The plots are expected to look the same, but not exactly - the tick labels should be different. The scaler does a linear transformation, and seaborn chooses the axis limits based on the range of values, so the arrangement of points in the scatter plots does not change.
Since I do not have your data, here is the same effect with Ronald Fisher's classic iris dataset:
import pandas as pd
import seaborn as sns; sns.set()
from sklearn.datasets import load_iris
from sklearn.preprocessing import MinMaxScaler
iris_dict = load_iris(as_frame=True)
iris = iris_dict['data']
iris['species'] = iris_dict['target']
g = sns.pairplot(iris, hue='species', diag_kws={'bw_method':0.2})

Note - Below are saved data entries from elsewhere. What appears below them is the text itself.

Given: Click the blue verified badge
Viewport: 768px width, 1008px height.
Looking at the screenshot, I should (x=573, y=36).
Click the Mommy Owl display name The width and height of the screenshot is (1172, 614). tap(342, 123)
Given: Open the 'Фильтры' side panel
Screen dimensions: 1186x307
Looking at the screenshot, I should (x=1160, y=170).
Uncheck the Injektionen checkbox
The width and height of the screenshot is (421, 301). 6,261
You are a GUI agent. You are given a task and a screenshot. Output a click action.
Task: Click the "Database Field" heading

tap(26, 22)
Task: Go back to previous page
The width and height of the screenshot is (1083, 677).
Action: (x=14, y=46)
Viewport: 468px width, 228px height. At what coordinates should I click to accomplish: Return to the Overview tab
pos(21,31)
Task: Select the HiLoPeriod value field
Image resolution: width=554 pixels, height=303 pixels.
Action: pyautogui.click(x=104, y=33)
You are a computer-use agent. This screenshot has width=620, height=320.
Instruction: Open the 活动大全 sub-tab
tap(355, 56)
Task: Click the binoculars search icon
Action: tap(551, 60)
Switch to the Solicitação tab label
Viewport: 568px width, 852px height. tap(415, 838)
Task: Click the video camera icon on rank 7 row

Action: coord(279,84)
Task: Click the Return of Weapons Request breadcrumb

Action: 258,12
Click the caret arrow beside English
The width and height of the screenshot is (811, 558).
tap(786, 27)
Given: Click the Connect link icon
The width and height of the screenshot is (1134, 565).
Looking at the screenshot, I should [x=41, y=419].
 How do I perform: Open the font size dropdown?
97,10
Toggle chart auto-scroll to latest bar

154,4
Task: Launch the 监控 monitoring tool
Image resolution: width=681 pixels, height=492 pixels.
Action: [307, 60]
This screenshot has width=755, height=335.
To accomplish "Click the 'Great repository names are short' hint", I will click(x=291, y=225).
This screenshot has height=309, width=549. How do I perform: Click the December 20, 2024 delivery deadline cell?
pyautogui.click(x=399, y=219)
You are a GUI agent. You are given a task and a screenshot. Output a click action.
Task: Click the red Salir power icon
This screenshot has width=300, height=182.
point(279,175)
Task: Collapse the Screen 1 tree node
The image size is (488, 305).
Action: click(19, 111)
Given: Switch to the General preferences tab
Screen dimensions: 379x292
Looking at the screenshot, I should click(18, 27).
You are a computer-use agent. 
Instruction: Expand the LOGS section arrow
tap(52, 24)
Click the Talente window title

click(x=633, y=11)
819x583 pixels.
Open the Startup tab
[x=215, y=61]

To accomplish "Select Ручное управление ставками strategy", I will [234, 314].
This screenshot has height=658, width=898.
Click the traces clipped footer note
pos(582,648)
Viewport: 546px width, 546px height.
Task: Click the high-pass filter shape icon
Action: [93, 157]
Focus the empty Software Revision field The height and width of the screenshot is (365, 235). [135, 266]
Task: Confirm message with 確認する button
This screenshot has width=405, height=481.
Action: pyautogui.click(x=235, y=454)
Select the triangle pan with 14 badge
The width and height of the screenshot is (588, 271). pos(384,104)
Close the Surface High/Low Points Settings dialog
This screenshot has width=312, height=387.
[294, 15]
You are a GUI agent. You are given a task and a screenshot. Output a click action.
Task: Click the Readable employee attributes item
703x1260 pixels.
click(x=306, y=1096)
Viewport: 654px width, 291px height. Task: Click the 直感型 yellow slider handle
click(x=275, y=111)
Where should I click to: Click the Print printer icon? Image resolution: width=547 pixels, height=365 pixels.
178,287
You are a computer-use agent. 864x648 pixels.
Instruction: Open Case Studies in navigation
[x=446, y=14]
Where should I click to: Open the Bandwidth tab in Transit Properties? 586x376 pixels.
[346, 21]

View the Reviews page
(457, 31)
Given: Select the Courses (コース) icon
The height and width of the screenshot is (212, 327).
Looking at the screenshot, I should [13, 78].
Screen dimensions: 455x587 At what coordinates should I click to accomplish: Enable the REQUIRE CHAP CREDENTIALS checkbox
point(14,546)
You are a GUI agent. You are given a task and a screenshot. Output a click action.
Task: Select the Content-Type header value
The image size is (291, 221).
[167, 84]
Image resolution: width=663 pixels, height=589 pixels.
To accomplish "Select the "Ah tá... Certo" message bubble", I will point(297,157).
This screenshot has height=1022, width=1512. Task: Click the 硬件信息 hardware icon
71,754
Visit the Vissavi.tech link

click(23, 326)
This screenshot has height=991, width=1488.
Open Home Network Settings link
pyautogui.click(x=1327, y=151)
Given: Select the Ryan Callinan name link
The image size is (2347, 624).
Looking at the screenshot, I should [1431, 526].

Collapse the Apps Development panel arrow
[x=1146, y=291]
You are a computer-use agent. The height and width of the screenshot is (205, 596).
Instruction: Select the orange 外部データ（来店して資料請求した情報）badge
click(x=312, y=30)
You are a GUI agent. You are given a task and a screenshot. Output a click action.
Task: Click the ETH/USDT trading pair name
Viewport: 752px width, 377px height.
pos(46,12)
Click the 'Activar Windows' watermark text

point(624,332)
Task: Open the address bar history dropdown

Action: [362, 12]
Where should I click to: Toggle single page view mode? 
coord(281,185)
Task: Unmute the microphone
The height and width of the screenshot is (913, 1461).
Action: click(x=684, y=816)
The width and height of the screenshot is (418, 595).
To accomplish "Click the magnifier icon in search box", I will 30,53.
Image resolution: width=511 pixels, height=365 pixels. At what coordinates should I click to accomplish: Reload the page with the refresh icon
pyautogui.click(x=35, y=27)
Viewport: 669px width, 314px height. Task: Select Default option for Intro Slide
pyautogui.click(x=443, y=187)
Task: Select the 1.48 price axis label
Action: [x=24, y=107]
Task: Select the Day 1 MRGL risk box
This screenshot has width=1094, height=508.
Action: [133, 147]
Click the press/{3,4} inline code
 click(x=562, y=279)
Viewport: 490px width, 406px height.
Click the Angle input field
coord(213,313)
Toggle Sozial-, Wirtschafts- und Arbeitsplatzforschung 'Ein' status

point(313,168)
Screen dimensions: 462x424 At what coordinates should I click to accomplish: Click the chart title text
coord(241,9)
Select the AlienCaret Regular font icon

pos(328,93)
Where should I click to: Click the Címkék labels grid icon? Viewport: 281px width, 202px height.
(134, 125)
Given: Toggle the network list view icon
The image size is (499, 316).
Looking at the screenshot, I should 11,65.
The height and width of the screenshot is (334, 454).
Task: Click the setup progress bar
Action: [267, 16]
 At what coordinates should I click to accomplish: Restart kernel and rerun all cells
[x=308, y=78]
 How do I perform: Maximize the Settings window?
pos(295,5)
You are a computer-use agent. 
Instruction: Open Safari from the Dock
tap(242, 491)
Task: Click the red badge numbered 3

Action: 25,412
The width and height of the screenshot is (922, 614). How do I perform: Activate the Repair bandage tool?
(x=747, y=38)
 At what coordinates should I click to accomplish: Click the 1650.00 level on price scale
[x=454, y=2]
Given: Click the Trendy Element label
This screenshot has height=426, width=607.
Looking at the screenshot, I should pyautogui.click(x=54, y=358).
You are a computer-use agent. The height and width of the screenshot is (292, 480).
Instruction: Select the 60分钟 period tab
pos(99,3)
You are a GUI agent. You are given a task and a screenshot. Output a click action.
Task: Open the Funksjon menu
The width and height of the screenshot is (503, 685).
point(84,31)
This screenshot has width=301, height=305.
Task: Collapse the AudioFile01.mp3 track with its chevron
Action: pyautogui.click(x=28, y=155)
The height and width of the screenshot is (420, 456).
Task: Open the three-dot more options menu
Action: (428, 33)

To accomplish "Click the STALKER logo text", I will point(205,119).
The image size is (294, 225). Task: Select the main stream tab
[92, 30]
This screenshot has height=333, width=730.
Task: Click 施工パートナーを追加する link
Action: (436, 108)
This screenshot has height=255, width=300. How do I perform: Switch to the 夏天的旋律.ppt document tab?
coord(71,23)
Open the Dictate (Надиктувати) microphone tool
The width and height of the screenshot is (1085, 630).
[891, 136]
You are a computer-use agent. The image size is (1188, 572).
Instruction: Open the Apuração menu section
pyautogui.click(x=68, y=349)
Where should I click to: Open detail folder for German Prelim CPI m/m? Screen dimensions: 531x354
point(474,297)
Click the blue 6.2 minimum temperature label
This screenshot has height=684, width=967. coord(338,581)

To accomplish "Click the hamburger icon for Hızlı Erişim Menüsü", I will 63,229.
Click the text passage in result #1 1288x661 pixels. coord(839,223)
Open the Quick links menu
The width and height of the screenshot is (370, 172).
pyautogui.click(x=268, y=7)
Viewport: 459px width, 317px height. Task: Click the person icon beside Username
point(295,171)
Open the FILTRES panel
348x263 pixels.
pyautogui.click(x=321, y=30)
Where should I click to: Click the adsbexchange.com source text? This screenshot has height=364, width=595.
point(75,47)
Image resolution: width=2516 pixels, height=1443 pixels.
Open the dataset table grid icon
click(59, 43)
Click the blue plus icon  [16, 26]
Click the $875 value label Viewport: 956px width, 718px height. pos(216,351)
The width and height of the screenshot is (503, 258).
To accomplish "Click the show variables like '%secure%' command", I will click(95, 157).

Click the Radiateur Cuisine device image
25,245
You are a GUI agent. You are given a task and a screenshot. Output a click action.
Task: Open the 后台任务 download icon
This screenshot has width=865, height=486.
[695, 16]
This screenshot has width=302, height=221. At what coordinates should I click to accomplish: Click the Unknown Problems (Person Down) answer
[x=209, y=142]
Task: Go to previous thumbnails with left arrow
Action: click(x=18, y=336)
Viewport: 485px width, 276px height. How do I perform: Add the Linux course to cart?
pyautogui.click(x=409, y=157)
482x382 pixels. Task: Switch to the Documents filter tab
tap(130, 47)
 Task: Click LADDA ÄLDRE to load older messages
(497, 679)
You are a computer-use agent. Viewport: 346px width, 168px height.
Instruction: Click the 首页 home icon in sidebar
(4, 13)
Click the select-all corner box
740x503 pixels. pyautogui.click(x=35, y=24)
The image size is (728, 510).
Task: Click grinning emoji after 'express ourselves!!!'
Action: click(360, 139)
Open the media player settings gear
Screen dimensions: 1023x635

scale_vars = ['sepal length (cm)', 'sepal width (cm)',
'petal length (cm)', 'petal width (cm)']
scaler = MinMaxScaler(copy=False)
iris[scale_vars] = scaler.fit_transform(iris[scale_vars])
g = sns.pairplot(iris, hue='species', diag_kws={'bw_method':0.2})
Note that the column names should have been changed when the scaling was done, because these are no longer centimeters.